*** Reading passage ***

Polymer is required for pre- and post-THP dewatering. The differing characteristics of the sludge received for pre-THP and post-THP means each dewatering system must have a separate polymer system. The pre-THP system uses an emulsion-type polymer and doses 15-25 lb. of active/dry tons of solids. The post-THP system also uses an emulsion-type polymer and doses 25-35 lb. of active/dry tons of solids. Both include two 5,000-gallon fiberglass reinforced plastic (FRP) storage tanks, recirculation pumps, blending units, aging tanks and transfer pumps.	Cake silos hold the sludge from the pre-THP centrifuges so that the process can operate continuously without interruption of available solids. Sized to fit on existing pads and the building’s existing foundation, the silos are 22 feet in diameter and 16 feet tall. Each can store 394 cubic yards of cake, which equates to 13 hours. The sludge is pumped from the silos to the THP system.

Pre-negotiating the THP system allowed the equipment to be ordered early. This was beneficial as the pandemic started while the project was being procured. The THP system was on-site and installed while the remaining equipment was still being delivered, mitigating one of the largest risks to the schedule.	THP creates a high-pressure, high-temperature environment that breaks down solids into a Class A product. The system includes a series of vessels for batch processing. It also includes pulper and flash tanks, pumps, a gas skid, heat exchanger, cooling water and steam boilers. While designed to process 94 dry tons per day, the system reduces the volume of solids, allowing the Blue River WWTP to process more Class A biosolids without additional digester capacity. Meanwhile, the sludge from the THP system is pumped to anaerobic digesters.

*** End of Reading passage ***
*** Collected data ***

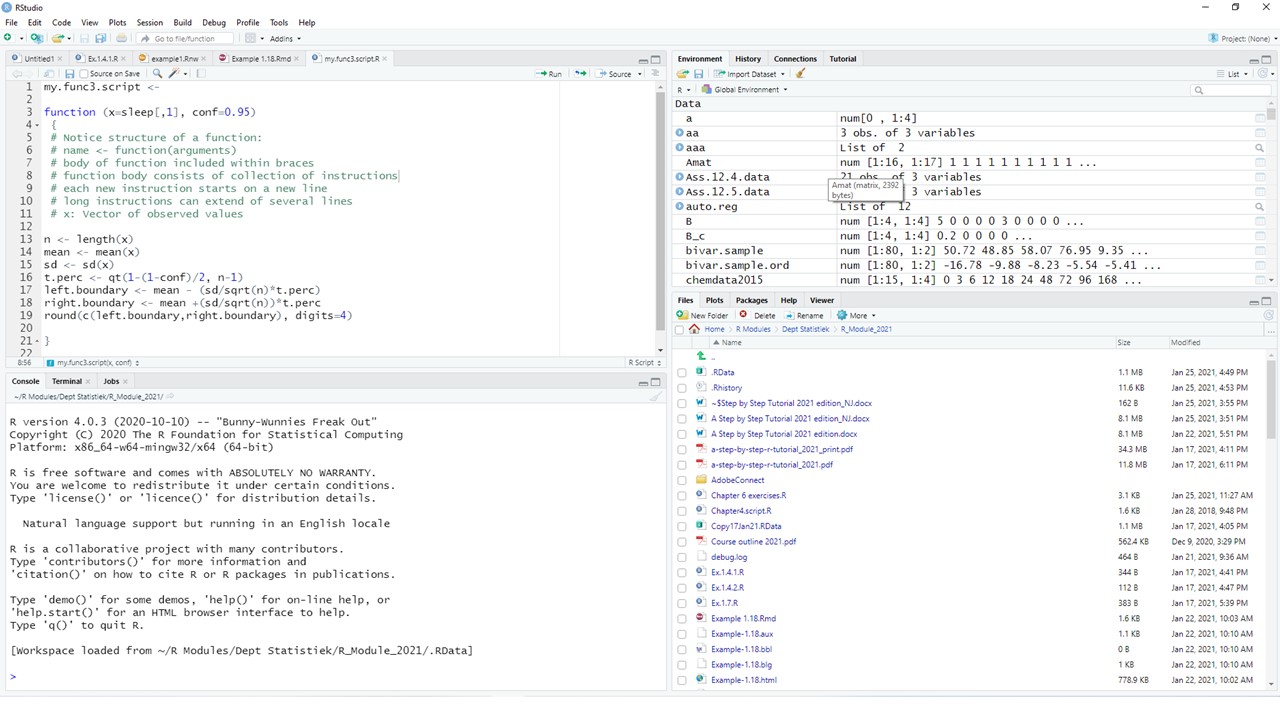Expand the auto.reg list in Environment

[679, 206]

*** End of Collected data ***

Problems to solve =>
1. Translate this sentence from the thermal hydrolysis passage into Spanish: "Cake silos hold the sludge from the pre-THP centrifuges so that the process can operate continuously without interruption of available solids."
2. Summarize the thermal hydrolysis passage in two sentences.
3. Write the next part of the thermal hydrolysis passage, picking up after its final sentence.
The lines are not needed for any of this work.

Results in order =>
1. Los silos de torta almacenan el lodo de las centrífugas previas al THP para que el proceso pueda funcionar de forma continua sin interrupción de los sólidos disponibles.

2. Pre-THP and post-THP dewatering each have a separate emulsion-type polymer system, and cake silos store sludge from the pre-THP centrifuges so the process can operate continuously. Pre-negotiation let the THP system be ordered early and installed before the remaining equipment arrived, and the system breaks down solids into a Class A product, allowing the Blue River WWTP to process more Class A biosolids without additional digester capacity.

3.
Treating the sludge through the various processes required transfer pumps. The pumps are installed in the basement of the building, which was reused from the demolished building. Helical piles were installed in the slab to provide additional structural support for the foundation, to support the centrifuges.	A corridor running between the biosolids building and the digesters and holding tanks was reused for piping and electrical conduit. The electrical conduit was run in cable trays instead of in the floors because existing slabs and foundations were reused.

A new boiler system, which can operate on natural gas or biogas, provides the steam necessary for the THP system. The boiler system is designed to provide almost 8,000 pounds per hour of steam to support the process.	Digested sludge is pumped to the West Holding Tank prior to post-THP dewatering. Additionally, the new membrane cover on the West Holding Tank holds biogas produced through the digestion process. The cover is sized to store 3 hours worth of gas at annual average conditions or 118,000 cubic feet of gas. The biogas is treated through another project for beneficial reuse.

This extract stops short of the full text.